Da qualche anno questa parola antica è tornata di moda, estendendosi e trasformandosi fino a rappresentare un momento della giornata, un piccolo evento, un incontro. Che il termine definisca una bevanda alcolica o analcolica che si beve prima dei pasti per stuzzicare, stimolare, eccitare l'appetito, non c'è bisogno di ricordarlo.
Ma bisogna distinguere tra sostantivo e aggettivo. Come sostantivo, a dispetto della derivazione latina, entra nella lingua italiana sul calco dal francese aperitif, tra la fine dell'Ottocento e i primissimi anni del Novecento. In Francia la consuetudine di una bevanda che precedesse il pasto venne introdotta da Caterina de Medici, sposa di Francesco I; la derivazione dal verbo latino aperire, che significa aprire, servì a indicare una bevanda che “apre” al cibo o, semplicemente, al desiderio di dissetarsi.

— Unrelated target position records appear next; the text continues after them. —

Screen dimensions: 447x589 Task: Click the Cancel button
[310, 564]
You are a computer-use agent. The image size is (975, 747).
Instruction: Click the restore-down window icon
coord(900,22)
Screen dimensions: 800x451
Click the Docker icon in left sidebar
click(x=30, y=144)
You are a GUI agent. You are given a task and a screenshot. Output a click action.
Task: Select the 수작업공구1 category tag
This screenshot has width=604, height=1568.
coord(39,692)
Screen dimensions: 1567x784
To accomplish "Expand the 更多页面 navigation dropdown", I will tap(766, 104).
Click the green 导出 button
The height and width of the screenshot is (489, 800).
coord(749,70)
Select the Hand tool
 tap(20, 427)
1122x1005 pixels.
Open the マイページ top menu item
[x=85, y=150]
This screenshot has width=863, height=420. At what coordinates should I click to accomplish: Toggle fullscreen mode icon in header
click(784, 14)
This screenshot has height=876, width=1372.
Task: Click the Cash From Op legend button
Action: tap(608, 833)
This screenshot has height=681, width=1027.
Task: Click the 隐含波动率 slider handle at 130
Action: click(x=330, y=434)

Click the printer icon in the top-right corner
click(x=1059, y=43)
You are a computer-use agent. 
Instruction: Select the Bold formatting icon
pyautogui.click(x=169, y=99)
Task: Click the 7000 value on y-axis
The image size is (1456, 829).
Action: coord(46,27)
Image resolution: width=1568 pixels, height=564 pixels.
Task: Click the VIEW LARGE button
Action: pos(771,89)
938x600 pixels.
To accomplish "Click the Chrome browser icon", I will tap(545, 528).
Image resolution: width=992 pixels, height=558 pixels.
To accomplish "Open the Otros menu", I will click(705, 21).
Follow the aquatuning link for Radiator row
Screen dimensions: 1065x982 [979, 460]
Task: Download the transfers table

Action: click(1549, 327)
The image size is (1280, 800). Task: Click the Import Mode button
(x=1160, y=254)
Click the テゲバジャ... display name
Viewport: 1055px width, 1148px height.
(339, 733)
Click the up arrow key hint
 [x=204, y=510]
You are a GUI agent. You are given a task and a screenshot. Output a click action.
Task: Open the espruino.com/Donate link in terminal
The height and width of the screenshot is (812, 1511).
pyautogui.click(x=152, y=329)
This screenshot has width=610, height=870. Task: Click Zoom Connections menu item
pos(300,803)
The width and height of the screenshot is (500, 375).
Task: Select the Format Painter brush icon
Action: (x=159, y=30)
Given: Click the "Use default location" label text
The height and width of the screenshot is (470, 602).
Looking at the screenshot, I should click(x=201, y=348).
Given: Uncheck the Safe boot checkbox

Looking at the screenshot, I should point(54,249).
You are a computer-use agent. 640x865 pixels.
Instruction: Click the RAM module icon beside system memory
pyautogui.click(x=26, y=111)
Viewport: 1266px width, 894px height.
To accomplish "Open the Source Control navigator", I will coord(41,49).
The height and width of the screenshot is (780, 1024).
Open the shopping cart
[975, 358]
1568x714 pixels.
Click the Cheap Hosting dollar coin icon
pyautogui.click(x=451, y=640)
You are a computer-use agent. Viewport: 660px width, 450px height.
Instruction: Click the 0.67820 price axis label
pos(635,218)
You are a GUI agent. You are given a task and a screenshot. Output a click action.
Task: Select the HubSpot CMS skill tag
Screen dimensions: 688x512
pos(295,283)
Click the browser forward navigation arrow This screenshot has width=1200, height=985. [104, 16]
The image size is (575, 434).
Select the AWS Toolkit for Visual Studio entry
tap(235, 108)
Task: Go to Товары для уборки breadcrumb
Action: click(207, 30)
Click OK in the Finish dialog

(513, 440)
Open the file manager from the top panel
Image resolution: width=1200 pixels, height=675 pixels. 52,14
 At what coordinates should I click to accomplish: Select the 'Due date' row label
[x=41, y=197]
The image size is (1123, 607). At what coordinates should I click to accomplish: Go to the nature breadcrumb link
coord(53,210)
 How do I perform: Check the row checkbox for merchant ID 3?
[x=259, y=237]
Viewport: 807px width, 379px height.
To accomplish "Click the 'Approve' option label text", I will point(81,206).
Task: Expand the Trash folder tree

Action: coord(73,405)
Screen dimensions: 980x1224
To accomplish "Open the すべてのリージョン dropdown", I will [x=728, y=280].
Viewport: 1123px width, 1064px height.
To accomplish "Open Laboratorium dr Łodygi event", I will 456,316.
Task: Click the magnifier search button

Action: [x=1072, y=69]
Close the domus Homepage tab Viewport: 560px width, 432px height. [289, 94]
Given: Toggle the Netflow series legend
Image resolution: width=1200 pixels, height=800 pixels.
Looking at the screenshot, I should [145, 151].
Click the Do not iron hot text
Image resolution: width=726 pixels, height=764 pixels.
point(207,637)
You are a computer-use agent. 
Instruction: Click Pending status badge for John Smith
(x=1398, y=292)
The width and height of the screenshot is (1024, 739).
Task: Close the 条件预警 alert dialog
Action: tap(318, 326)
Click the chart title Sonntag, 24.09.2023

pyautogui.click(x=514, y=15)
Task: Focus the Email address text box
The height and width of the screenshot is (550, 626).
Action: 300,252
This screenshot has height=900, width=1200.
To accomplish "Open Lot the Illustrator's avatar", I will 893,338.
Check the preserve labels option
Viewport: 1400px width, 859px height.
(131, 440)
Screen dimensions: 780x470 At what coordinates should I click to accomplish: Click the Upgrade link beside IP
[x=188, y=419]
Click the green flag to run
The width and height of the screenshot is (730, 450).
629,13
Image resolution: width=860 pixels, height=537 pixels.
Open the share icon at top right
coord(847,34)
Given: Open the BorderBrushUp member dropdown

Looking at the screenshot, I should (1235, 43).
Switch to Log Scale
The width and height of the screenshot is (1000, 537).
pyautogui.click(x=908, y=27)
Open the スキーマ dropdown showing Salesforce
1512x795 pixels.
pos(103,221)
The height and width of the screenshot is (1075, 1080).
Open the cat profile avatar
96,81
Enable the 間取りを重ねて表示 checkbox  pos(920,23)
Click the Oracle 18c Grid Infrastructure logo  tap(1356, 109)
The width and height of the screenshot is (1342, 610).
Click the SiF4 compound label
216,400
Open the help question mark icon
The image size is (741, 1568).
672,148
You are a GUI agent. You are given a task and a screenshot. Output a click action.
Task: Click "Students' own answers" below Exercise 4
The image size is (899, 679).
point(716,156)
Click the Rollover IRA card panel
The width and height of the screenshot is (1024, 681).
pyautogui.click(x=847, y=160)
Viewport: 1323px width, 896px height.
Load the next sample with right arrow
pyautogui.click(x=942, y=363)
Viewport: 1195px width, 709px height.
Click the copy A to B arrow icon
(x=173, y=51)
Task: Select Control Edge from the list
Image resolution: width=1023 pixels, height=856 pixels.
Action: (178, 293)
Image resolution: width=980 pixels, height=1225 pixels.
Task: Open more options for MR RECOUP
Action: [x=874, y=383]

Ma la parola classica, aperitivus, è un aggettivo, e come tale trova ampio spazio nei vocabolari, soprattutto antichi; con quel suo significato di aprire, attiene al modo della medicina, dei rimedi, e viene abbinato a erbe, radici, infusi. Per il Gabrielli significa “che ha blanda azione lassativa”, per il Dir “che apre lo stomaco”, per il Rigutini Fanfani “che ha virtù di aprire i pori del corpo e di favorire le secrezioni e le escrezioni”; il Devoto Oli va più in dettaglio, “che apre la via per l'eliminazione di sudore, urina, feci”. Numerosi i sinonimi: Stomachico, cioè atto a stimolare le secrezioni gastriche, Apertivo, Apritivo, Aperiente; il Palazzi aggiunge Purgante, Eupeptico (quest'ultimo è detto di rimedio che facilita la digestione: quello che noi chiamiamo digestivo). Il D'Aberti cita degli Aperienti, quali la Spuma di marte, il croco di marte, il magistero di marte, parole che evocano i misteri delle alchimie (nella terminologia alchemica, marte è il ferro). Interessante il Panlessico, che alla voce Aperiente (alla quale viene rinviato chi cerca la parola Aperitivo), presenta come definizione “che apre, che stura, che deostruisce”: si potrebbe dedurre che l'Idraulico liquido o l'acido muriatico sono aperienti e, quindi, aperitivi. Quante spaventose conseguenze potrebbe innescare l'equivoco!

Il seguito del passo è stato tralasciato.